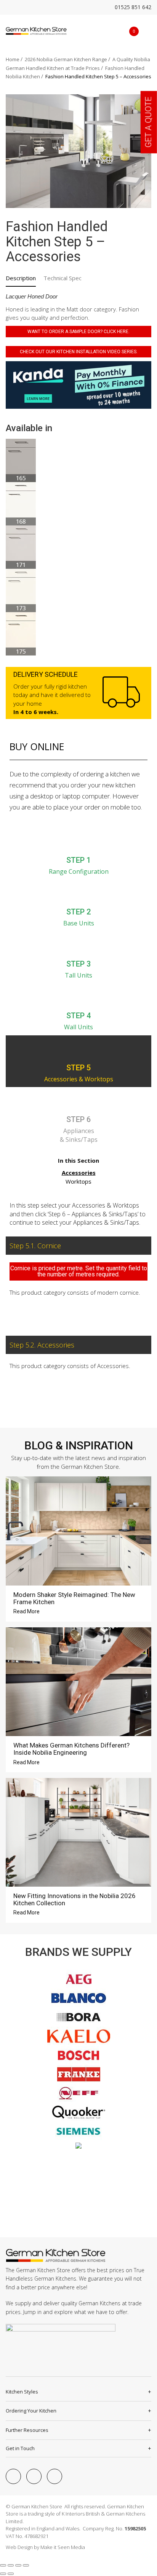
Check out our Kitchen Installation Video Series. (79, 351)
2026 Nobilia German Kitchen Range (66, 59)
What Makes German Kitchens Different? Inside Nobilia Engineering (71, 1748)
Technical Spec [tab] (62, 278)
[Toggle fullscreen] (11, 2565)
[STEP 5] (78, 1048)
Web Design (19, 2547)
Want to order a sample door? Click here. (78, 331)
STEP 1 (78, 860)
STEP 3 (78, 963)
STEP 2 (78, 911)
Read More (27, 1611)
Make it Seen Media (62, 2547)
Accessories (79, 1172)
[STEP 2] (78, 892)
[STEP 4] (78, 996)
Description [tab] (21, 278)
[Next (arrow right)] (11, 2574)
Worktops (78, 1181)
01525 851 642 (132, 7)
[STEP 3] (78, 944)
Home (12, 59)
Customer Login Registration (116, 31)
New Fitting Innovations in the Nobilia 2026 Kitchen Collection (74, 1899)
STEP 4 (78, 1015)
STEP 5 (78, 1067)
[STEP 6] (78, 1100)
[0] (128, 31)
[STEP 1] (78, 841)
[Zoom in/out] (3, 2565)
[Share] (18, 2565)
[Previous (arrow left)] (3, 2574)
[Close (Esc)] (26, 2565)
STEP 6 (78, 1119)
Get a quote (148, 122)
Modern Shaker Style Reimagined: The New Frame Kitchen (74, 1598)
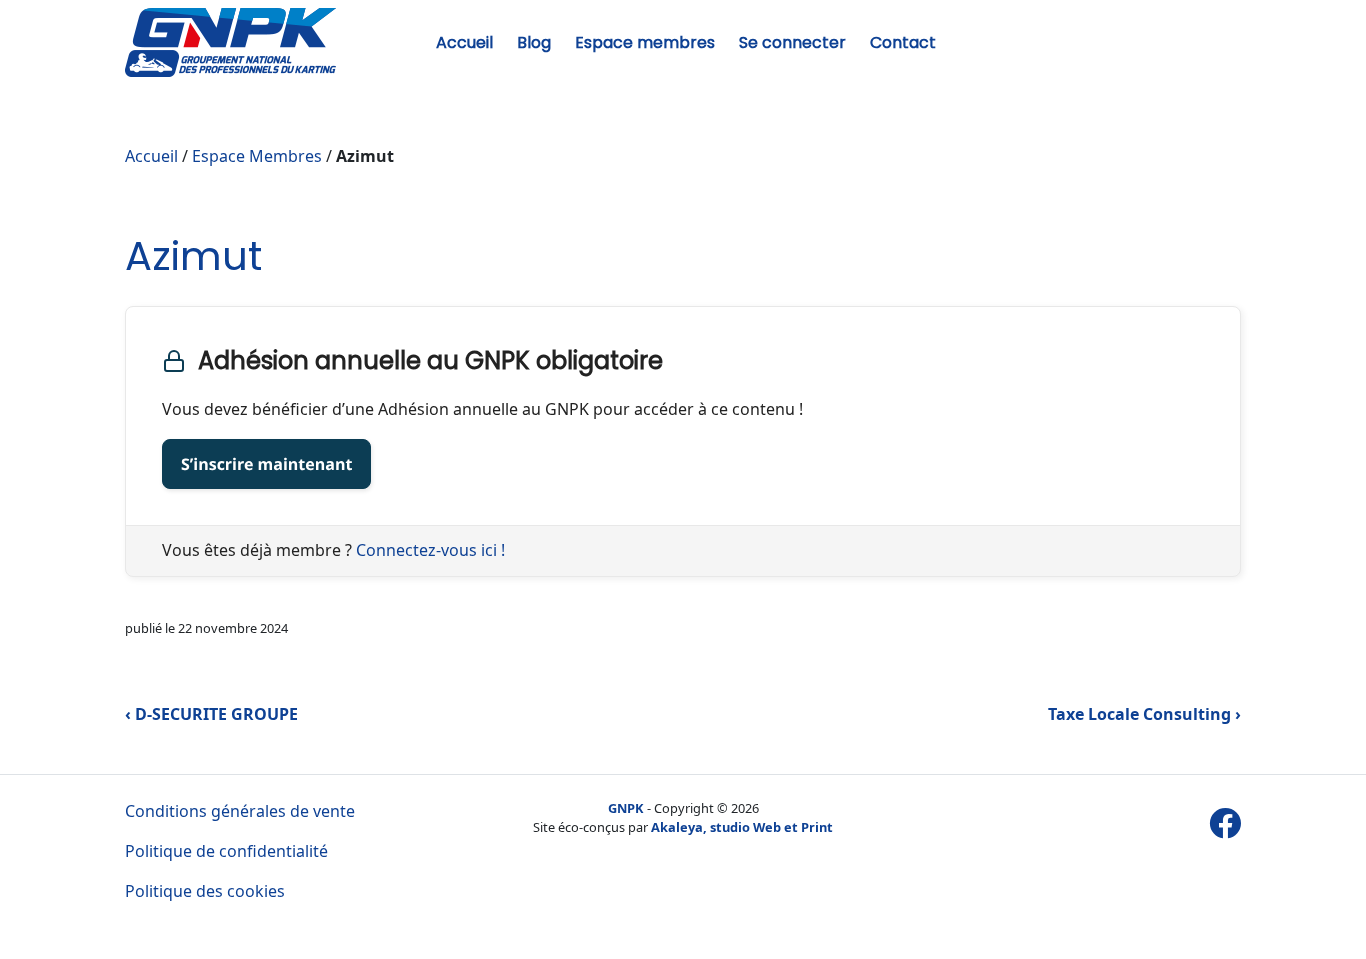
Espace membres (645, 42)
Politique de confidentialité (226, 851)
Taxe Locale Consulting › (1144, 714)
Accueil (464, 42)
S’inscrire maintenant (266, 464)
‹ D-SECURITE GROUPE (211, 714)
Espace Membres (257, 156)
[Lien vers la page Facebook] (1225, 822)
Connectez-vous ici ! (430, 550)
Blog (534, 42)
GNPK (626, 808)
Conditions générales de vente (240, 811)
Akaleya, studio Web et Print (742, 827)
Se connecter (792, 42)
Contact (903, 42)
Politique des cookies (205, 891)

--

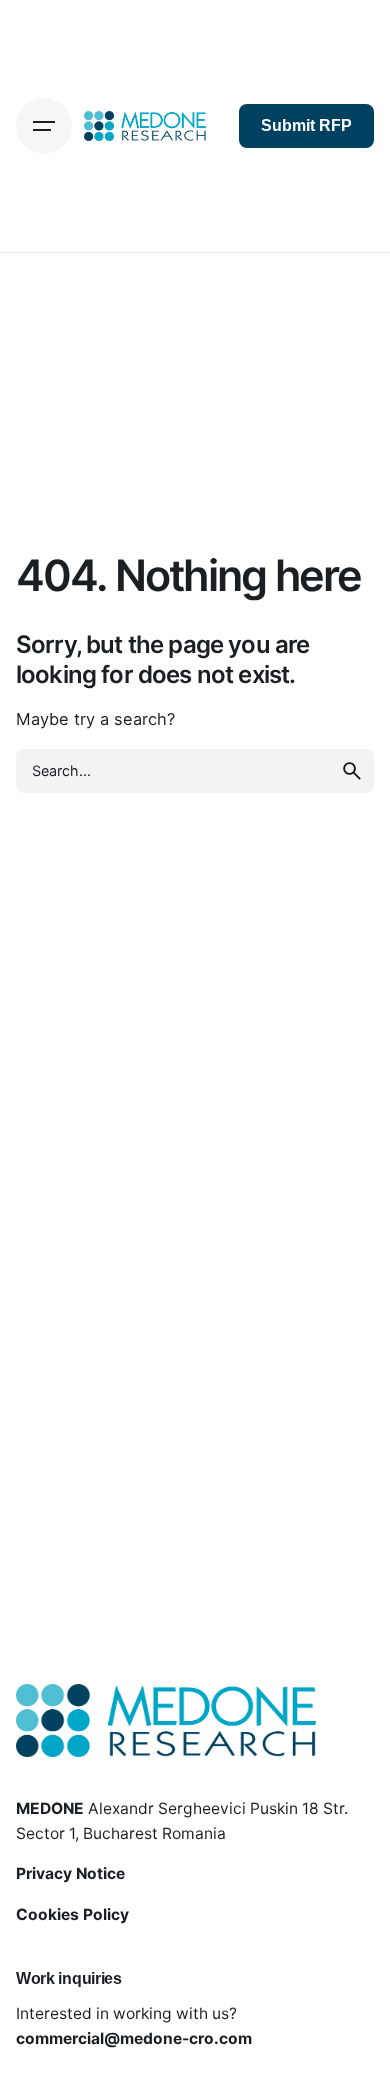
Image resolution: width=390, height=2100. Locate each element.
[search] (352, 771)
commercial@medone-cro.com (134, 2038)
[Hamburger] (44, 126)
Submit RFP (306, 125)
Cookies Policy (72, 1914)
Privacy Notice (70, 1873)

--

Try it →
Could you restate, word for word, the lines above from the one with "GROUPE (211, 714)" to the one with "Politique des cookies (205, 891)", both included?

Output below →
‹ D-SECURITE GROUPE (211, 714)
Espace Membres (257, 156)
[Lien vers la page Facebook] (1225, 822)
Connectez-vous ici ! (430, 550)
Blog (534, 42)
GNPK (626, 808)
Conditions générales de vente (240, 811)
Akaleya, studio Web et Print (742, 827)
Se connecter (792, 42)
Contact (903, 42)
Politique des cookies (205, 891)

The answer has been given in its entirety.